> **Exercise inputs**
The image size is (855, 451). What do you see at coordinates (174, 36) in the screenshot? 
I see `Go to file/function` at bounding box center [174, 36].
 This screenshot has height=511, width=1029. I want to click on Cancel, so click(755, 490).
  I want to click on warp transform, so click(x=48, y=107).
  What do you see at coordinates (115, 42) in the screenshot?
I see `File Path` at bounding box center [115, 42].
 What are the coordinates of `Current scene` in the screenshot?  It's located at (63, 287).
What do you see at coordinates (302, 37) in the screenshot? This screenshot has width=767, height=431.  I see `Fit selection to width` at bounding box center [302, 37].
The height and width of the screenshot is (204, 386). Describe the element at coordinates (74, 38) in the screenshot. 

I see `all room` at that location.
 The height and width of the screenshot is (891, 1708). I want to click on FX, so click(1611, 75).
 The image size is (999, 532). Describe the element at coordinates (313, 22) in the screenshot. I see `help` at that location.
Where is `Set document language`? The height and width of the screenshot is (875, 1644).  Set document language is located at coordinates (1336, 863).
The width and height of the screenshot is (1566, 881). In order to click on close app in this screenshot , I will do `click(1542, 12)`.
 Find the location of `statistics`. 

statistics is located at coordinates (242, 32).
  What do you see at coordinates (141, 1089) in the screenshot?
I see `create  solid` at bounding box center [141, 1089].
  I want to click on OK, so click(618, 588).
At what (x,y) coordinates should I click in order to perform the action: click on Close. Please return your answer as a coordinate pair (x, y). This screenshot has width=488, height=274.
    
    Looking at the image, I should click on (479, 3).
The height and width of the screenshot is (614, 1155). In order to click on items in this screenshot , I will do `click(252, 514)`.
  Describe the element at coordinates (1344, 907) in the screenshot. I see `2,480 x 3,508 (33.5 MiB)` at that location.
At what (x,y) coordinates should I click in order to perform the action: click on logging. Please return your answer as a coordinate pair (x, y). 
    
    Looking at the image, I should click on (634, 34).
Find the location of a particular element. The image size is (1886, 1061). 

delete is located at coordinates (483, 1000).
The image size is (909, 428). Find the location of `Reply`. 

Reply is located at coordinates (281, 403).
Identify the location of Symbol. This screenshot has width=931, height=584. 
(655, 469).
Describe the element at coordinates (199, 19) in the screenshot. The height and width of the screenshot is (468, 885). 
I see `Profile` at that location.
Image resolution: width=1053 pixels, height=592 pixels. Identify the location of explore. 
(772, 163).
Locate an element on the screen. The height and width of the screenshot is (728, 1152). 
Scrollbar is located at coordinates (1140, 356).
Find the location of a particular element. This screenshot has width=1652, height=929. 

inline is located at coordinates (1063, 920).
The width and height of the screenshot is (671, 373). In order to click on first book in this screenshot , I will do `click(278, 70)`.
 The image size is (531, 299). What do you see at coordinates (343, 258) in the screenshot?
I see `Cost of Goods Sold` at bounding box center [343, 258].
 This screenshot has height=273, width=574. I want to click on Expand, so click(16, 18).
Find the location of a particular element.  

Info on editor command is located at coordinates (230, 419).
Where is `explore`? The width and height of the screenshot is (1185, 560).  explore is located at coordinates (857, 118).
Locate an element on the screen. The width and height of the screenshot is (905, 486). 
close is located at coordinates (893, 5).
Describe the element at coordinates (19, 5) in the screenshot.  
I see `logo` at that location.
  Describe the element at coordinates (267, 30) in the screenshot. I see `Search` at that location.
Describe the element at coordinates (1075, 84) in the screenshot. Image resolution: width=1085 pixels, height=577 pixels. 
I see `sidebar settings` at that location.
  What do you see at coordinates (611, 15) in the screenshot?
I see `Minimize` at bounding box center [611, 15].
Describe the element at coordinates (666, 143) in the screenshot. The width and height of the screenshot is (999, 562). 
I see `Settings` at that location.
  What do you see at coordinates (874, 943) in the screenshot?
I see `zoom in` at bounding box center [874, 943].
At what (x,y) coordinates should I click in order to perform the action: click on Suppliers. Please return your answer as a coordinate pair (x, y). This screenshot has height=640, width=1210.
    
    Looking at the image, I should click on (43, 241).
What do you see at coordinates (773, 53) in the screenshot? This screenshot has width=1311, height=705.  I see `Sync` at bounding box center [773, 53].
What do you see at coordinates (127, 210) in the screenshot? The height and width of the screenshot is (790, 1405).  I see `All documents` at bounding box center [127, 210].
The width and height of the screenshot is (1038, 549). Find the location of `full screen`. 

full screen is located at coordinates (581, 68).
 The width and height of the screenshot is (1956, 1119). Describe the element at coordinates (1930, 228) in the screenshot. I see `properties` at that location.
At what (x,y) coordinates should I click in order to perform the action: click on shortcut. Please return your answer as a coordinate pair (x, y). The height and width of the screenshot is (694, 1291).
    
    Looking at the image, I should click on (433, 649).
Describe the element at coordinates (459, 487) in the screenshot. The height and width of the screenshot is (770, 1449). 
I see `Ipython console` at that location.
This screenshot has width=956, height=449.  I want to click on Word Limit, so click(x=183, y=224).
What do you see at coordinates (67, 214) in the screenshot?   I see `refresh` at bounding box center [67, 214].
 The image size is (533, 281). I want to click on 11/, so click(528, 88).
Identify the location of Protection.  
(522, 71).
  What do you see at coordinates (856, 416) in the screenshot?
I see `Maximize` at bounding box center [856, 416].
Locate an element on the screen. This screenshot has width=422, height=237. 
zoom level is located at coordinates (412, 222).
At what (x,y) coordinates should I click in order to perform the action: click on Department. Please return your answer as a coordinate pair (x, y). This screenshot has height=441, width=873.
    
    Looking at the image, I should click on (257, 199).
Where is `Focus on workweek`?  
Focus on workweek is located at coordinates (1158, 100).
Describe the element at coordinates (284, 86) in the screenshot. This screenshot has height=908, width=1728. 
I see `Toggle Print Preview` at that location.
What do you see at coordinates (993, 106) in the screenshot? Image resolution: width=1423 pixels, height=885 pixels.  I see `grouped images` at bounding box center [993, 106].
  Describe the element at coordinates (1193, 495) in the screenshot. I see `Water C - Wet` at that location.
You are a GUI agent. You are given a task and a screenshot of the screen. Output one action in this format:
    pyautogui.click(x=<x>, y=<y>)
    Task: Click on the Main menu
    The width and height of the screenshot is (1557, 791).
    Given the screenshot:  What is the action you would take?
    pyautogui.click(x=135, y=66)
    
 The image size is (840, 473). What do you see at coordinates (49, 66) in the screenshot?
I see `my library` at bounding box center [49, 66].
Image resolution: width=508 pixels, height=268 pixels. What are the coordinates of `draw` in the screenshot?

> **Problem statement**
Reproduce the entire listing above, line for line, with no changes of any kind.

> **Finished answer**
The image size is (855, 451). What do you see at coordinates (174, 36) in the screenshot? 
I see `Go to file/function` at bounding box center [174, 36].
 This screenshot has height=511, width=1029. I want to click on Cancel, so click(755, 490).
  I want to click on warp transform, so click(x=48, y=107).
  What do you see at coordinates (115, 42) in the screenshot?
I see `File Path` at bounding box center [115, 42].
 What are the coordinates of `Current scene` in the screenshot?  It's located at (63, 287).
What do you see at coordinates (302, 37) in the screenshot? This screenshot has width=767, height=431.  I see `Fit selection to width` at bounding box center [302, 37].
The height and width of the screenshot is (204, 386). Describe the element at coordinates (74, 38) in the screenshot. 

I see `all room` at that location.
 The height and width of the screenshot is (891, 1708). I want to click on FX, so click(1611, 75).
 The image size is (999, 532). Describe the element at coordinates (313, 22) in the screenshot. I see `help` at that location.
Where is `Set document language`? The height and width of the screenshot is (875, 1644).  Set document language is located at coordinates (1336, 863).
The width and height of the screenshot is (1566, 881). In order to click on close app in this screenshot , I will do `click(1542, 12)`.
 Find the location of `statistics`. 

statistics is located at coordinates (242, 32).
  What do you see at coordinates (141, 1089) in the screenshot?
I see `create  solid` at bounding box center [141, 1089].
  I want to click on OK, so click(618, 588).
At what (x,y) coordinates should I click in order to perform the action: click on Close. Please return your answer as a coordinate pair (x, y). This screenshot has width=488, height=274.
    
    Looking at the image, I should click on (479, 3).
The height and width of the screenshot is (614, 1155). In order to click on items in this screenshot , I will do `click(252, 514)`.
  Describe the element at coordinates (1344, 907) in the screenshot. I see `2,480 x 3,508 (33.5 MiB)` at that location.
At what (x,y) coordinates should I click in order to perform the action: click on logging. Please return your answer as a coordinate pair (x, y). 
    
    Looking at the image, I should click on (634, 34).
Find the location of a particular element. The image size is (1886, 1061). 

delete is located at coordinates (483, 1000).
The image size is (909, 428). Find the location of `Reply`. 

Reply is located at coordinates (281, 403).
Identify the location of Symbol. This screenshot has width=931, height=584. 
(655, 469).
Describe the element at coordinates (199, 19) in the screenshot. The height and width of the screenshot is (468, 885). 
I see `Profile` at that location.
Image resolution: width=1053 pixels, height=592 pixels. Identify the location of explore. 
(772, 163).
Locate an element on the screen. The height and width of the screenshot is (728, 1152). 
Scrollbar is located at coordinates (1140, 356).
Find the location of a particular element. This screenshot has width=1652, height=929. 

inline is located at coordinates (1063, 920).
The width and height of the screenshot is (671, 373). In order to click on first book in this screenshot , I will do `click(278, 70)`.
 The image size is (531, 299). What do you see at coordinates (343, 258) in the screenshot?
I see `Cost of Goods Sold` at bounding box center [343, 258].
 This screenshot has height=273, width=574. I want to click on Expand, so click(16, 18).
Find the location of a particular element.  

Info on editor command is located at coordinates (230, 419).
Where is `explore`? The width and height of the screenshot is (1185, 560).  explore is located at coordinates (857, 118).
Locate an element on the screen. The width and height of the screenshot is (905, 486). 
close is located at coordinates (893, 5).
Describe the element at coordinates (19, 5) in the screenshot.  
I see `logo` at that location.
  Describe the element at coordinates (267, 30) in the screenshot. I see `Search` at that location.
Describe the element at coordinates (1075, 84) in the screenshot. Image resolution: width=1085 pixels, height=577 pixels. 
I see `sidebar settings` at that location.
  What do you see at coordinates (611, 15) in the screenshot?
I see `Minimize` at bounding box center [611, 15].
Describe the element at coordinates (666, 143) in the screenshot. The width and height of the screenshot is (999, 562). 
I see `Settings` at that location.
  What do you see at coordinates (874, 943) in the screenshot?
I see `zoom in` at bounding box center [874, 943].
At what (x,y) coordinates should I click in order to perform the action: click on Suppliers. Please return your answer as a coordinate pair (x, y). This screenshot has height=640, width=1210.
    
    Looking at the image, I should click on (43, 241).
What do you see at coordinates (773, 53) in the screenshot? This screenshot has width=1311, height=705.  I see `Sync` at bounding box center [773, 53].
What do you see at coordinates (127, 210) in the screenshot? The height and width of the screenshot is (790, 1405).  I see `All documents` at bounding box center [127, 210].
The width and height of the screenshot is (1038, 549). Find the location of `full screen`. 

full screen is located at coordinates (581, 68).
 The width and height of the screenshot is (1956, 1119). Describe the element at coordinates (1930, 228) in the screenshot. I see `properties` at that location.
At what (x,y) coordinates should I click in order to perform the action: click on shortcut. Please return your answer as a coordinate pair (x, y). The height and width of the screenshot is (694, 1291).
    
    Looking at the image, I should click on (433, 649).
Describe the element at coordinates (459, 487) in the screenshot. The height and width of the screenshot is (770, 1449). 
I see `Ipython console` at that location.
This screenshot has width=956, height=449.  I want to click on Word Limit, so click(x=183, y=224).
What do you see at coordinates (67, 214) in the screenshot?   I see `refresh` at bounding box center [67, 214].
 The image size is (533, 281). I want to click on 11/, so click(528, 88).
Identify the location of Protection.  
(522, 71).
  What do you see at coordinates (856, 416) in the screenshot?
I see `Maximize` at bounding box center [856, 416].
Locate an element on the screen. This screenshot has width=422, height=237. 
zoom level is located at coordinates (412, 222).
At what (x,y) coordinates should I click in order to perform the action: click on Department. Please return your answer as a coordinate pair (x, y). This screenshot has height=441, width=873.
    
    Looking at the image, I should click on (257, 199).
Where is `Focus on workweek`?  
Focus on workweek is located at coordinates (1158, 100).
Describe the element at coordinates (284, 86) in the screenshot. This screenshot has height=908, width=1728. 
I see `Toggle Print Preview` at that location.
What do you see at coordinates (993, 106) in the screenshot? Image resolution: width=1423 pixels, height=885 pixels.  I see `grouped images` at bounding box center [993, 106].
  Describe the element at coordinates (1193, 495) in the screenshot. I see `Water C - Wet` at that location.
You are a GUI agent. You are given a task and a screenshot of the screen. Output one action in this format:
    pyautogui.click(x=<x>, y=<y>)
    Task: Click on the Main menu
    The width and height of the screenshot is (1557, 791).
    Given the screenshot:  What is the action you would take?
    pyautogui.click(x=135, y=66)
    
 The image size is (840, 473). What do you see at coordinates (49, 66) in the screenshot?
I see `my library` at bounding box center [49, 66].
Image resolution: width=508 pixels, height=268 pixels. What are the coordinates of `draw` in the screenshot?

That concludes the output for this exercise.